E71.510 Zellweger syndrome

Name of the Condition

• Zellweger syndrome

Summary

Zellweger syndrome is a severe genetic disorder affecting peroxisome biogenesis, a critical cellular process for breaking down fatty acids, producing bile acids, and detoxifying harmful substances. This disruption leads to the accumulation of toxic compounds and deficiency of essential metabolites, resulting in widespread metabolic and neurological dysfunction.

Causes

Zellweger syndrome is caused by mutations in genes responsible for peroxisome formation or function. These mutations impair the organelle's ability to perform its metabolic roles, leading to the buildup of substances like very long-chain fatty acids or the deficiency of plasmalogens, which are vital for brain and lung function.

Risk Factors

• Family history of peroxisome biogenesis disorders due to autosomal recessive inheritance.
• Consanguineous relationships (parents who are closely related).

Symptoms

• Severe developmental delays or regression.
• Muscle weakness or hypotonia.
• Seizures or abnormal eye movements.
• Liver dysfunction or enlarged liver.
• Abnormal facial features (e.g., high forehead, flattened nasal bridge).
• Vision or hearing impairment.

Diagnosis

Diagnosis involves biochemical testing to measure levels of very long-chain fatty acids, plasmalogens, or other peroxisomal metabolites in blood or urine. Genetic testing may confirm specific mutations, and imaging studies may assess organ involvement.

Treatment Options

Treatment focuses on managing symptoms and complications, such as seizure control, nutritional support, and addressing liver or vision issues. No cure exists, and care is supportive.

Prognosis and Follow-Up

Prognosis is poor, with most affected individuals not surviving beyond the first year of life. Follow-up involves regular monitoring of organ function, developmental progress, and supportive care adjustments.

Complications

• Severe neurological impairment.
• Liver failure.
• Respiratory complications.
• Vision or hearing loss.

Lifestyle & Prevention

Genetic counseling is recommended for families with a history of peroxisome biogenesis disorders. Prenatal testing may be considered for at-risk pregnancies.

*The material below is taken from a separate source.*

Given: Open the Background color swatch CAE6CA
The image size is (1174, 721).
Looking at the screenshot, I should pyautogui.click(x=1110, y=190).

When to Seek Professional Help

Seek immediate medical attention for symptoms like seizures, severe lethargy, or unexplained organ dysfunction in infants.

Tips for Medical Coders

Use code E71.510 for Zellweger syndrome. Ensure documentation supports the diagnosis, including clinical findings, biochemical test results, or genetic confirmation. Avoid using this code for unspecified peroxisomal disorders or other subtypes.